CONSOLIDATED FINANCIALS
Total Income has shown a growth of 17%. The EBITDA stood at 7% of Total Income and Net Profit at 4% of Total Income with Earnings Per Share at K 15.30.
Analyzing your Company's consolidated results by the two spheres it operates in, International IT services contributed 28% of total revenues and 58% of Profit After Tax (PAT) while Domestic products and services
contributed to 72% of the total revenues and 42% of PAT.

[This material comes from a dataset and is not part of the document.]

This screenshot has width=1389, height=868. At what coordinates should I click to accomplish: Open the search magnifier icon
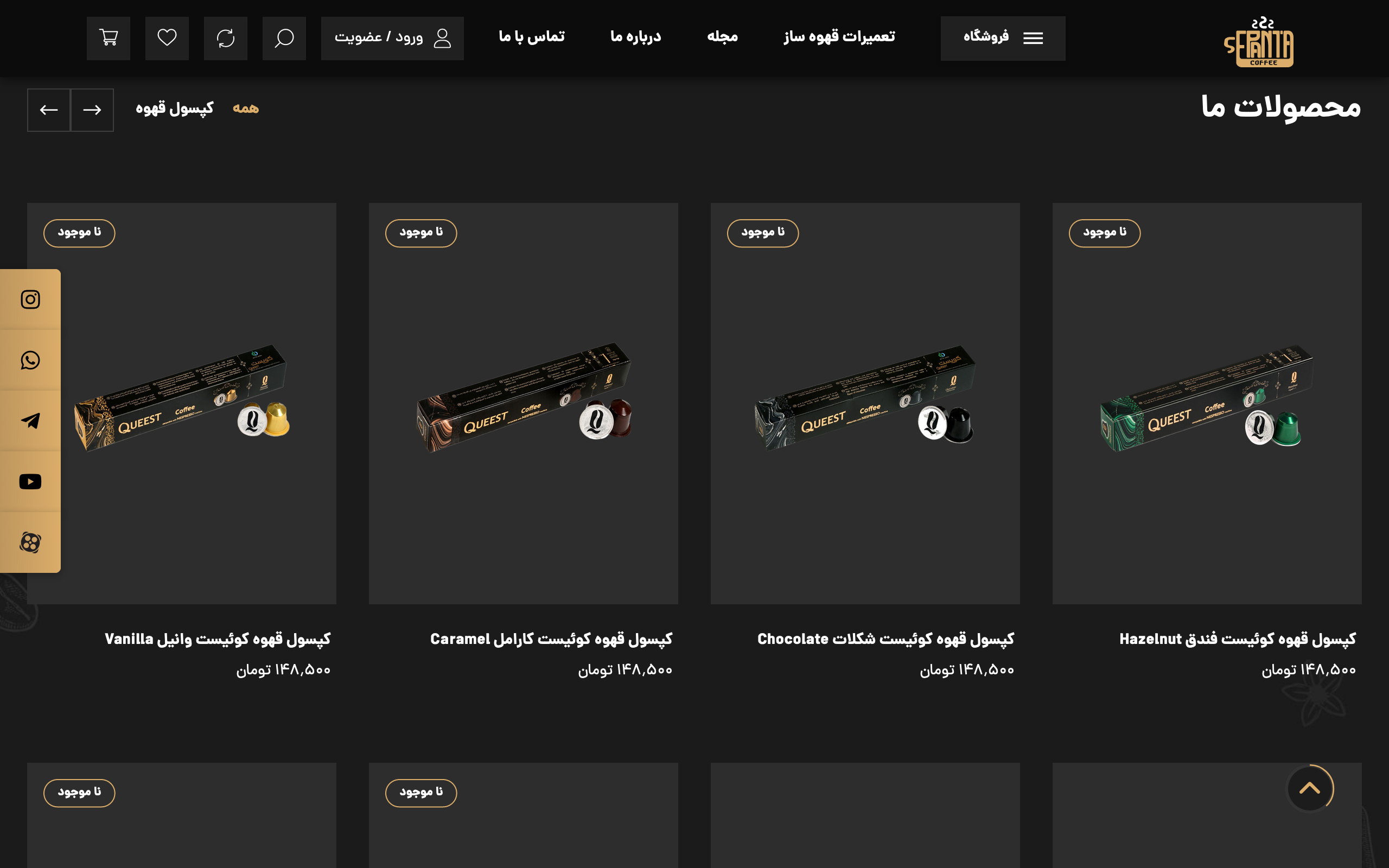(x=284, y=38)
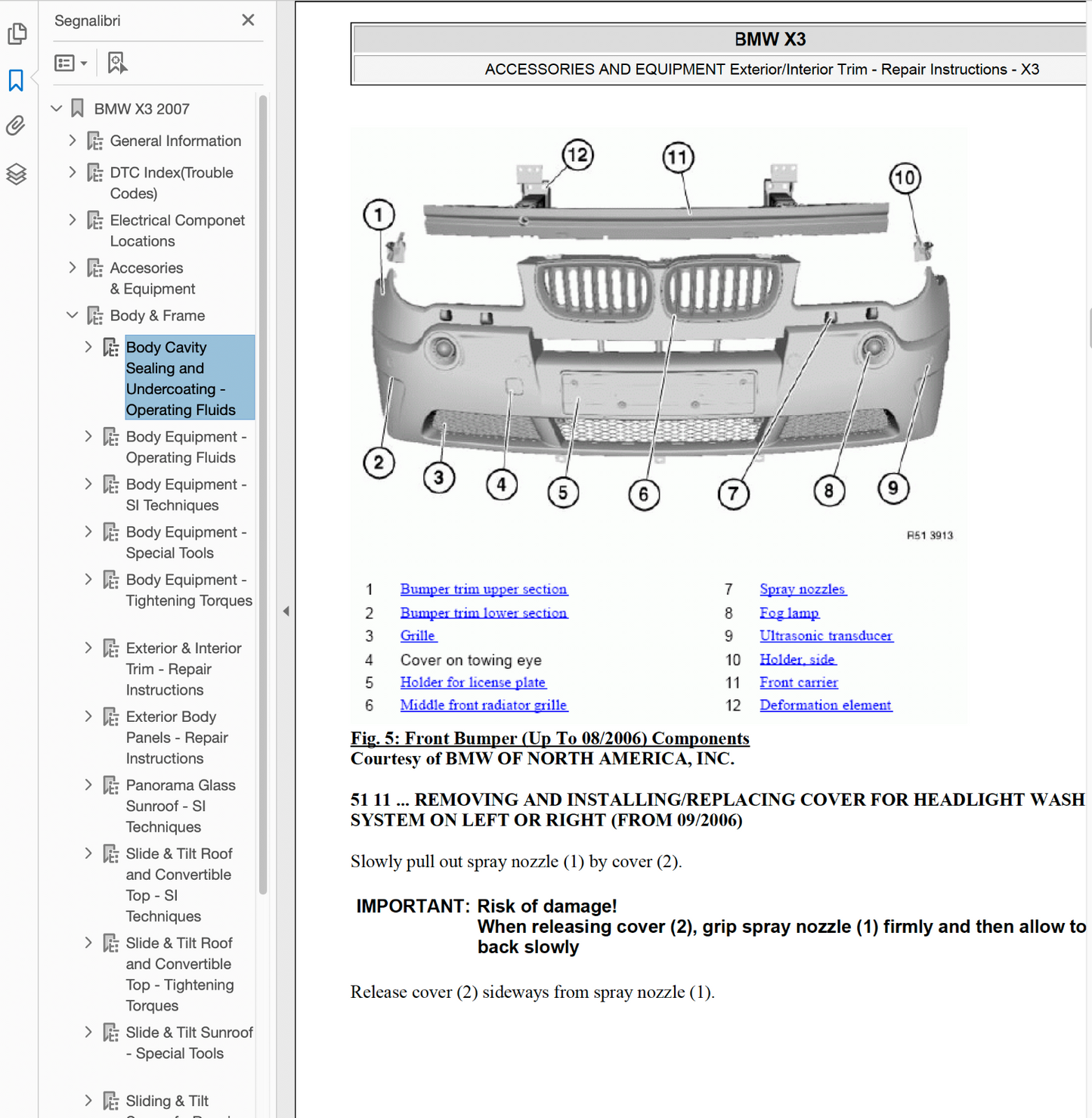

International IT services total revenue is K 282,970 lakhs, growth of 5.6% Y-o-Y and $ 335.5 million in US $ terms. Your Company has managed to declare good results consistently because of its focus on serving and growing its existing customers, addition of 47 new customers throughout the Financial Year, and maintaining resource utilization at 87% over the Financial Year under review. The Domestic IT Products business grew by 23.49% on Y-o-Y basis to K 732,755 lakhs.
Your Company during the Financial Year had a stron¬ ger consolidated Balance Sheet and has approximately K 48,086 Lakhs of cash and cash equivalents, reflecting a positive state of the Company's affairs, with a Return on Capital Employed (ROCE) of 22.81% and Earnings Per Share at K 15.30.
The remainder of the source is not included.